▶ **Task objective**
Copy each line of the material beneath that holds the word "height".

::: Input material :::

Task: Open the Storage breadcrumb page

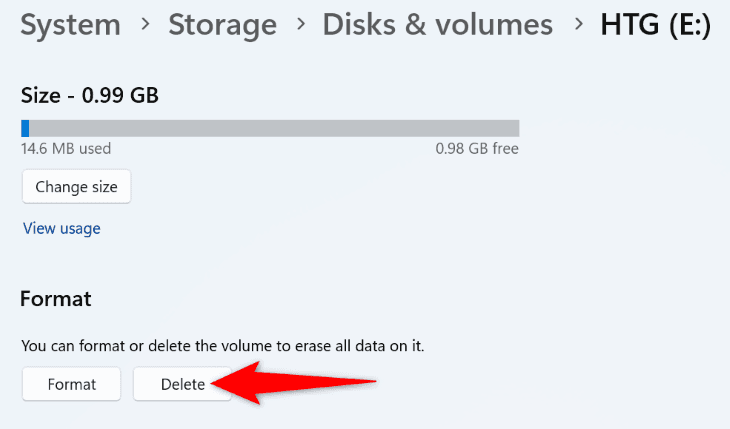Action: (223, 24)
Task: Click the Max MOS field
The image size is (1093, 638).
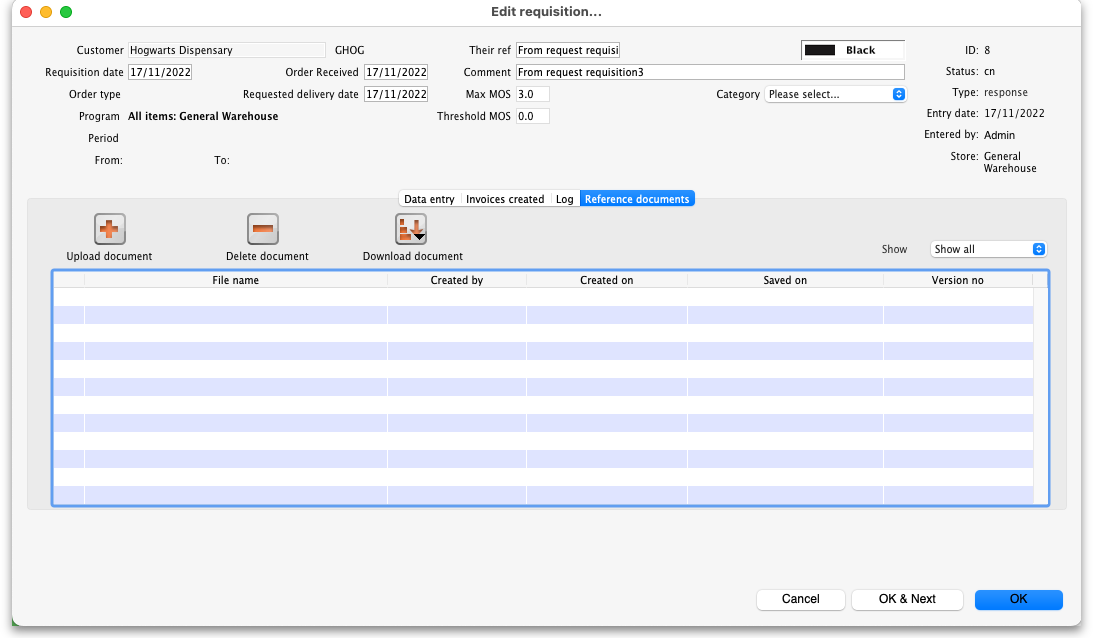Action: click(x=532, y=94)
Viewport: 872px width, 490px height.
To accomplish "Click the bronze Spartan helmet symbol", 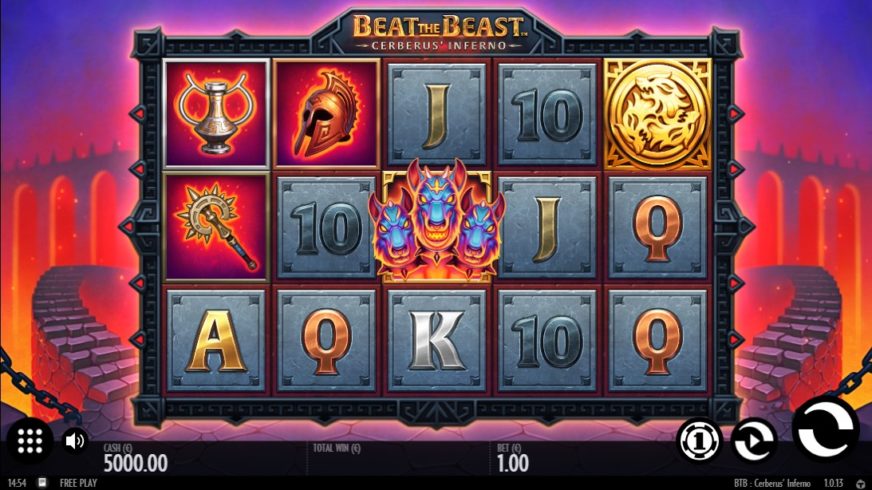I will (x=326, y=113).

:::
::: Input material :::

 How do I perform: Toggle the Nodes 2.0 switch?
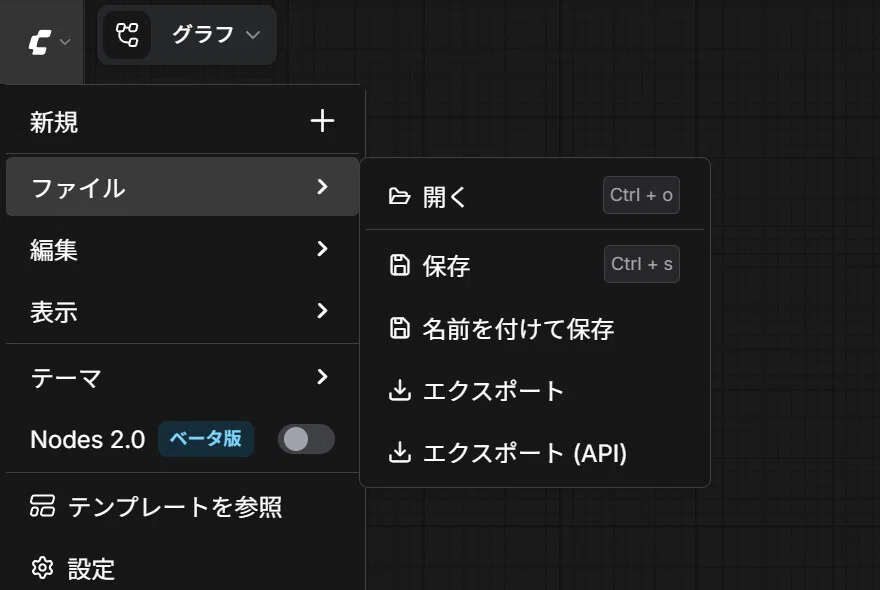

:::
::: Input material :::

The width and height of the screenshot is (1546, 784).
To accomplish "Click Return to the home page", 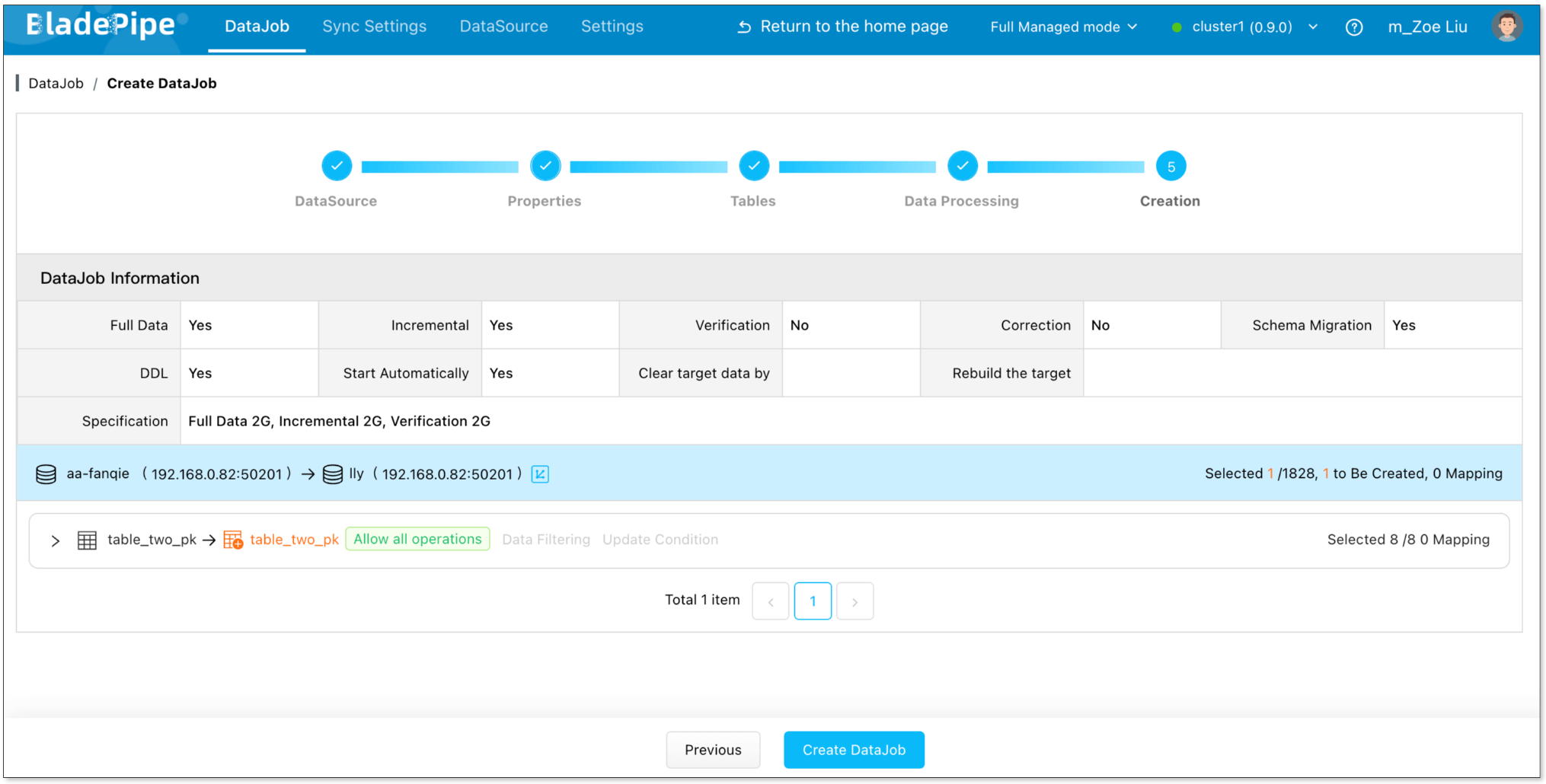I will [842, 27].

:::

▶ **Written answer**
Viewport: 872px width, 490px height.
The width and height of the screenshot is (1546, 784).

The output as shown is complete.